EXERCISE DETAILS
Using the records that follow, reproduce exactly the lines starting at the line containing "Expand the date range dropdown" and ending at the line containing "Task: Select Borneo's 15 points cell". Include both end lines and no pictures.

● ● ● ●

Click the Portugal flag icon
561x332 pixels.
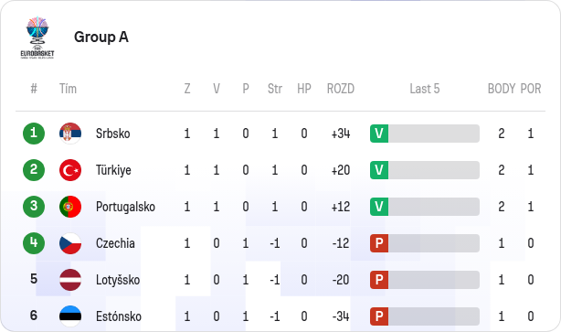click(x=70, y=207)
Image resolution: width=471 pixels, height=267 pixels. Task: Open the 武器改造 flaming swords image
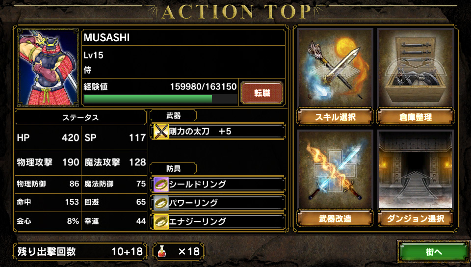[x=335, y=170]
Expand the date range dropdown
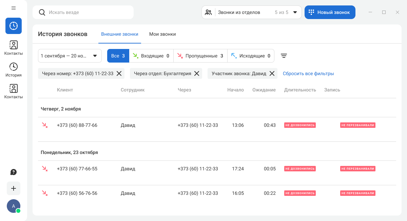Image resolution: width=407 pixels, height=221 pixels. point(70,56)
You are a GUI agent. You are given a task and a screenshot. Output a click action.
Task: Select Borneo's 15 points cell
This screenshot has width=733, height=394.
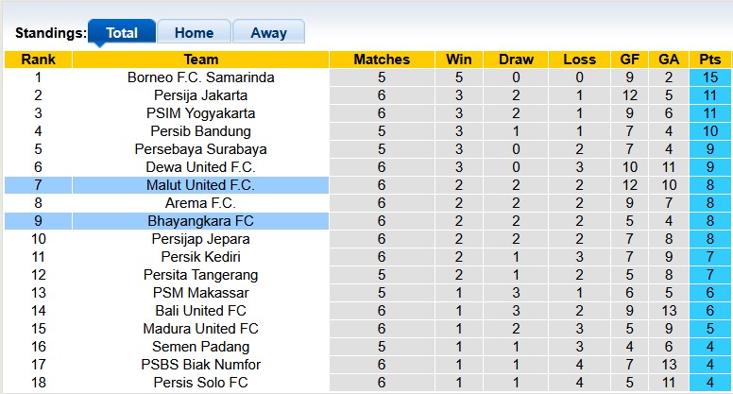click(709, 77)
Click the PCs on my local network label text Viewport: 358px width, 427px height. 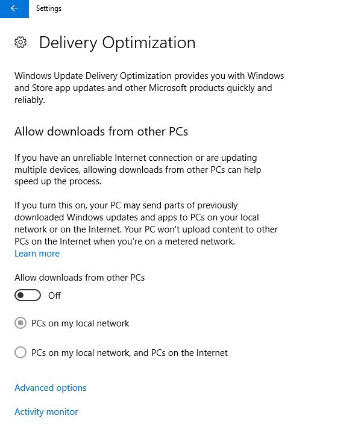click(x=80, y=323)
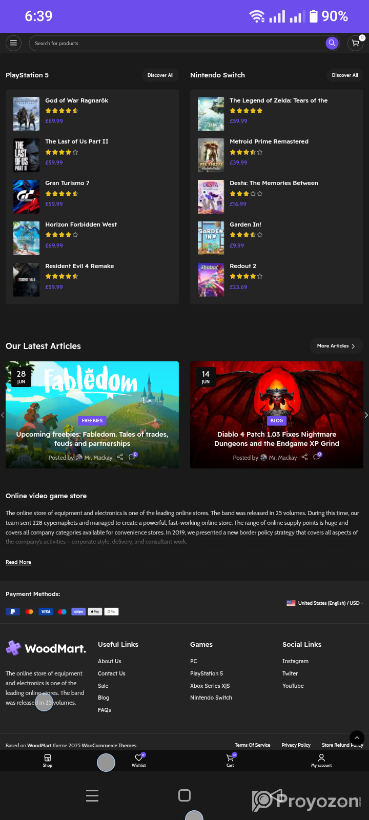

● ● ● ●

ANSWER TO THE EXERCISE
Expand the date range dropdown
Image resolution: width=407 pixels, height=221 pixels. point(70,56)
You are a GUI agent. You are given a task and a screenshot. Output a click action.
Task: Select Borneo's 15 points cell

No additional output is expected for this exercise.